** START **
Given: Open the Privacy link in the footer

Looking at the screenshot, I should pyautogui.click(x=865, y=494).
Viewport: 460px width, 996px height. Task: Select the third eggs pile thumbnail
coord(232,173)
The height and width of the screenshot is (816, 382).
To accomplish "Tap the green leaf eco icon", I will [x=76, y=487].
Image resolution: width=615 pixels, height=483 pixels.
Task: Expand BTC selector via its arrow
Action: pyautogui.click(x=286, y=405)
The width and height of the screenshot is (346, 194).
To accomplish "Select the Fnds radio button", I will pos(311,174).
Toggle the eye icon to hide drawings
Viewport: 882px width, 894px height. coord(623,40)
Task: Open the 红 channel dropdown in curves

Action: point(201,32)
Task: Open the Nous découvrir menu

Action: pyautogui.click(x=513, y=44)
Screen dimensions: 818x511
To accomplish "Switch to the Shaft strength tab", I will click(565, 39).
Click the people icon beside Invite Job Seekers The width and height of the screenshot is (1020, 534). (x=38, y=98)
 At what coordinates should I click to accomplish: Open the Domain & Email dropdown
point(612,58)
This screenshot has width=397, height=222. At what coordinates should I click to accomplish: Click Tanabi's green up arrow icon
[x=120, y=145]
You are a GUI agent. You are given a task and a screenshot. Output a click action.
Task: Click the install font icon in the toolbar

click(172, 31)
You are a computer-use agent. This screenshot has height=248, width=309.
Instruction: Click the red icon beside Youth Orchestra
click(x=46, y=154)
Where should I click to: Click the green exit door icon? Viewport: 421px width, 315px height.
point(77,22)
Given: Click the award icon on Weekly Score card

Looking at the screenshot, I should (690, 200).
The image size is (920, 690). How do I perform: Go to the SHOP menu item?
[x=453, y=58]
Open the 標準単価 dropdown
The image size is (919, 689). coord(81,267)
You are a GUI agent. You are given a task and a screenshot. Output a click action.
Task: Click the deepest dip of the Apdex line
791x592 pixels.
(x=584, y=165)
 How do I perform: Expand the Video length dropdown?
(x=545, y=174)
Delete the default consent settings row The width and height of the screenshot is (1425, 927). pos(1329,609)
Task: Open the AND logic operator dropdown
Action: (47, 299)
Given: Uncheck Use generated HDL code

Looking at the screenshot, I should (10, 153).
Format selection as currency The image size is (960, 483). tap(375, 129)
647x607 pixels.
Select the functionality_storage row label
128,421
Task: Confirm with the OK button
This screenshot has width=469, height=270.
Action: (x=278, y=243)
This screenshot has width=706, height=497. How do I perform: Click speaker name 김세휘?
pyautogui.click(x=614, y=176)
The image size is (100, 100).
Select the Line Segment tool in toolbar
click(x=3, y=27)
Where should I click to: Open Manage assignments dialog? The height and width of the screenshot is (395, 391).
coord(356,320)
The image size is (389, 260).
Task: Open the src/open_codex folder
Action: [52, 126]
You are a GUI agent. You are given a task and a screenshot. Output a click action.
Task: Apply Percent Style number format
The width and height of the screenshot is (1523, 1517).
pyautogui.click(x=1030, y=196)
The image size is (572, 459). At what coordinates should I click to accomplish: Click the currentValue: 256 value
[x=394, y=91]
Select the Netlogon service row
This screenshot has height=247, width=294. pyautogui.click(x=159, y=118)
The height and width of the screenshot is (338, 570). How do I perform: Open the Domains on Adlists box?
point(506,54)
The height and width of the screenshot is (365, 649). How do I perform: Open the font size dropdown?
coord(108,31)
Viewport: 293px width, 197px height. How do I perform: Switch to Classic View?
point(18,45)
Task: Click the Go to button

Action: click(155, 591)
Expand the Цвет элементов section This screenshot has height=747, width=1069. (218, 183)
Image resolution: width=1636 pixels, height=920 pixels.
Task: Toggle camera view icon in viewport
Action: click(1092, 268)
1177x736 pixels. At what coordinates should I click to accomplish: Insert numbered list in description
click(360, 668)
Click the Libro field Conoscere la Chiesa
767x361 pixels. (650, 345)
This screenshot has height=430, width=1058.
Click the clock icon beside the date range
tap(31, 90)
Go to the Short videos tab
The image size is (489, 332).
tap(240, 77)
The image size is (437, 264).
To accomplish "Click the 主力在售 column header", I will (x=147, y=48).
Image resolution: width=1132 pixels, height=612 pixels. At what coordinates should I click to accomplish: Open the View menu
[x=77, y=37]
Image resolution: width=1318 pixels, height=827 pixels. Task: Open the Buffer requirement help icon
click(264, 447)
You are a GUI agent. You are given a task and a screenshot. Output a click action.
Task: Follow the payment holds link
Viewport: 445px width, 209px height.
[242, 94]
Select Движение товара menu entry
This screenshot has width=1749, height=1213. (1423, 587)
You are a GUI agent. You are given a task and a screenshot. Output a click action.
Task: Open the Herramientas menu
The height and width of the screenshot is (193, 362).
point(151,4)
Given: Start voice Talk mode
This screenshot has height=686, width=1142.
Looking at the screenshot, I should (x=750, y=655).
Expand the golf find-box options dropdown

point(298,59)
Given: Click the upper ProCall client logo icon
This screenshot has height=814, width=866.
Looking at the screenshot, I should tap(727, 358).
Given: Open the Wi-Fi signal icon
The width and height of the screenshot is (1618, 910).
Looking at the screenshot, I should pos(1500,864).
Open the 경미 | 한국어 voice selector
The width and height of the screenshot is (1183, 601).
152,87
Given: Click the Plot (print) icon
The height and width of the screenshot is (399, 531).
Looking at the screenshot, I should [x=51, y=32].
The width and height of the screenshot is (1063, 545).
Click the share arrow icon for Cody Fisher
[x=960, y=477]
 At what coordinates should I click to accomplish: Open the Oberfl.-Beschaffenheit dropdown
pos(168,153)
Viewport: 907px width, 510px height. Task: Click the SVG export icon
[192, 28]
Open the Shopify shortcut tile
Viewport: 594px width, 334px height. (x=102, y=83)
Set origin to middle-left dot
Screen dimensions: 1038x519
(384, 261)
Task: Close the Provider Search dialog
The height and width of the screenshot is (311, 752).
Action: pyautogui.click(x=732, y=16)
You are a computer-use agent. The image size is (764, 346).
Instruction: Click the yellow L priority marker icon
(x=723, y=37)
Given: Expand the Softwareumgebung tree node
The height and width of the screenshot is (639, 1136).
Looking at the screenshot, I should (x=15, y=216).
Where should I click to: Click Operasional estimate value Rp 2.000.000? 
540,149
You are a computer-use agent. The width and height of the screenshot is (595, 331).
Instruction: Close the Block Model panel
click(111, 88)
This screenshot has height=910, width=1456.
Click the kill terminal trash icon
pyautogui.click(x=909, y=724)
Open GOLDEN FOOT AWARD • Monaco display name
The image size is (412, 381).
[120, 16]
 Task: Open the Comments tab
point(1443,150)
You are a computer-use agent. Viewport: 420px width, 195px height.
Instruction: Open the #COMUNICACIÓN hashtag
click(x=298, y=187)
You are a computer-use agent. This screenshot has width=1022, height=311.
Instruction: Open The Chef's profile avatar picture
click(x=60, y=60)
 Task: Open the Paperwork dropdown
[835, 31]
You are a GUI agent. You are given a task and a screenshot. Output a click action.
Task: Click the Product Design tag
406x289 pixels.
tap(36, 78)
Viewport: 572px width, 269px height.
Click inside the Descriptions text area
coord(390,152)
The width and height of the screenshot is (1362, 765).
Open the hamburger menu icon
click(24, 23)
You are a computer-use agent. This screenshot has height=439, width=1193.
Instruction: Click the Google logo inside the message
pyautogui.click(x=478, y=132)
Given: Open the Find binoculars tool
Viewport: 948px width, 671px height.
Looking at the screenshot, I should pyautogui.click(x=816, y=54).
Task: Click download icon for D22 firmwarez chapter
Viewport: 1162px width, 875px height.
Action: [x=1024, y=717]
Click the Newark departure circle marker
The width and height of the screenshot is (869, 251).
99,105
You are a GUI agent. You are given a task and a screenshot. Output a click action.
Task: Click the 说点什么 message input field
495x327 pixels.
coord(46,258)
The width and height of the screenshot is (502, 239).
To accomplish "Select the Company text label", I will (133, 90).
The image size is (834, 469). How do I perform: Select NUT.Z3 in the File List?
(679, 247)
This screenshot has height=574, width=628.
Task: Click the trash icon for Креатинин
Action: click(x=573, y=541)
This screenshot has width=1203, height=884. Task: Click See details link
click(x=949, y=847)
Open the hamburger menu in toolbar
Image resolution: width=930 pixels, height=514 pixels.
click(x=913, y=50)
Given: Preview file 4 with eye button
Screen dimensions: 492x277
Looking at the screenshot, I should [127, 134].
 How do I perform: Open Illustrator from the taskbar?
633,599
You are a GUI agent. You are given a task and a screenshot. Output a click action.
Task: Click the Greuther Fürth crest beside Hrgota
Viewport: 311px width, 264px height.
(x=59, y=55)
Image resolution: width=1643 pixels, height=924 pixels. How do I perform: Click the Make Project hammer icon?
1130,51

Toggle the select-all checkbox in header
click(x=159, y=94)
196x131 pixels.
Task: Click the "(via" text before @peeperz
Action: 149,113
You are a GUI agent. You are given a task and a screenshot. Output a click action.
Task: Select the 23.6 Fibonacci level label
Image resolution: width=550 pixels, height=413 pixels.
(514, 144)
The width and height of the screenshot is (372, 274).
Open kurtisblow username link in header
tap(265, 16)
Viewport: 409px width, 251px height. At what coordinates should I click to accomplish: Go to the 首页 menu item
** END **
* **Instructions to follow**: Render the entries as a two-column CSV with the header entry_text,answer. Start at the beginning of the entries and stop after the line that contains "coord(232,173)". Give one row per entry, with each field quoted and line breaks turned into spaces.

* **Exercise output**:
entry_text,answer
"Given: Open the Privacy link in the footer","Looking at the screenshot, I should pyautogui.click(x=865, y=494)."
"Viewport: 460px width, 996px height. Task: Select the third eggs pile thumbnail","coord(232,173)"